* _The problem_:
Transcribe the records in full.

* _Data entries_:
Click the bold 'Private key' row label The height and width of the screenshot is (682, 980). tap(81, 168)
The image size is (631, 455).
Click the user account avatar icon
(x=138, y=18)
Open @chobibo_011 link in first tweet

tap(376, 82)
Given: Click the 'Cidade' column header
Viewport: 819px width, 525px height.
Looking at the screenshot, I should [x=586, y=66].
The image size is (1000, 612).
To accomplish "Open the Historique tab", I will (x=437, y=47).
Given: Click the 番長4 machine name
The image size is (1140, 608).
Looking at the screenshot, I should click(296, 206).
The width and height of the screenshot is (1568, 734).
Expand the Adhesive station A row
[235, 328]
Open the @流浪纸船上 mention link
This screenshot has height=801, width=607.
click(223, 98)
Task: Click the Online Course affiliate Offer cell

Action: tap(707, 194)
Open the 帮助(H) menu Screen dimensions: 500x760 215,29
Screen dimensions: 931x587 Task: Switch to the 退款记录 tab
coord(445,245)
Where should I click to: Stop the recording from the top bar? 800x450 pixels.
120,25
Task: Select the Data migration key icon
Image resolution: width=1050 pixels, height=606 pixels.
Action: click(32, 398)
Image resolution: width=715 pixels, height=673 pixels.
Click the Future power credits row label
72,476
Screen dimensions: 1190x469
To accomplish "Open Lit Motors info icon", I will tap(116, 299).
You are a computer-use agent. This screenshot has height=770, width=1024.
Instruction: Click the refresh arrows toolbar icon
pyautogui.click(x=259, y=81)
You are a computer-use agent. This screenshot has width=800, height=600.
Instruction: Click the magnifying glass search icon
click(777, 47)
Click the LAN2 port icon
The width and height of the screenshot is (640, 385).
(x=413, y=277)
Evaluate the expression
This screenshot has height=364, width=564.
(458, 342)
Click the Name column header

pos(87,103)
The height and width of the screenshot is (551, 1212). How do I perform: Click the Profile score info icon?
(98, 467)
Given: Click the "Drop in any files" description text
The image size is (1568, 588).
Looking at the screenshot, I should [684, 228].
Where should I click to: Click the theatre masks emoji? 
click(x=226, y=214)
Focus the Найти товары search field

* _Result for this task_:
Click the bold 'Private key' row label The height and width of the screenshot is (682, 980). tap(81, 168)
The image size is (631, 455).
Click the user account avatar icon
(x=138, y=18)
Open @chobibo_011 link in first tweet

tap(376, 82)
Given: Click the 'Cidade' column header
Viewport: 819px width, 525px height.
Looking at the screenshot, I should [x=586, y=66].
The image size is (1000, 612).
To accomplish "Open the Historique tab", I will (x=437, y=47).
Given: Click the 番長4 machine name
The image size is (1140, 608).
Looking at the screenshot, I should click(296, 206).
The width and height of the screenshot is (1568, 734).
Expand the Adhesive station A row
[235, 328]
Open the @流浪纸船上 mention link
This screenshot has height=801, width=607.
click(223, 98)
Task: Click the Online Course affiliate Offer cell

Action: tap(707, 194)
Open the 帮助(H) menu Screen dimensions: 500x760 215,29
Screen dimensions: 931x587 Task: Switch to the 退款记录 tab
coord(445,245)
Where should I click to: Stop the recording from the top bar? 800x450 pixels.
120,25
Task: Select the Data migration key icon
Image resolution: width=1050 pixels, height=606 pixels.
Action: click(32, 398)
Image resolution: width=715 pixels, height=673 pixels.
Click the Future power credits row label
72,476
Screen dimensions: 1190x469
To accomplish "Open Lit Motors info icon", I will tap(116, 299).
You are a computer-use agent. This screenshot has height=770, width=1024.
Instruction: Click the refresh arrows toolbar icon
pyautogui.click(x=259, y=81)
You are a computer-use agent. This screenshot has width=800, height=600.
Instruction: Click the magnifying glass search icon
click(777, 47)
Click the LAN2 port icon
The width and height of the screenshot is (640, 385).
(x=413, y=277)
Evaluate the expression
This screenshot has height=364, width=564.
(458, 342)
Click the Name column header

pos(87,103)
The height and width of the screenshot is (551, 1212). How do I perform: Click the Profile score info icon?
(98, 467)
Given: Click the "Drop in any files" description text
The image size is (1568, 588).
Looking at the screenshot, I should [684, 228].
Where should I click to: Click the theatre masks emoji? 
click(x=226, y=214)
Focus the Найти товары search field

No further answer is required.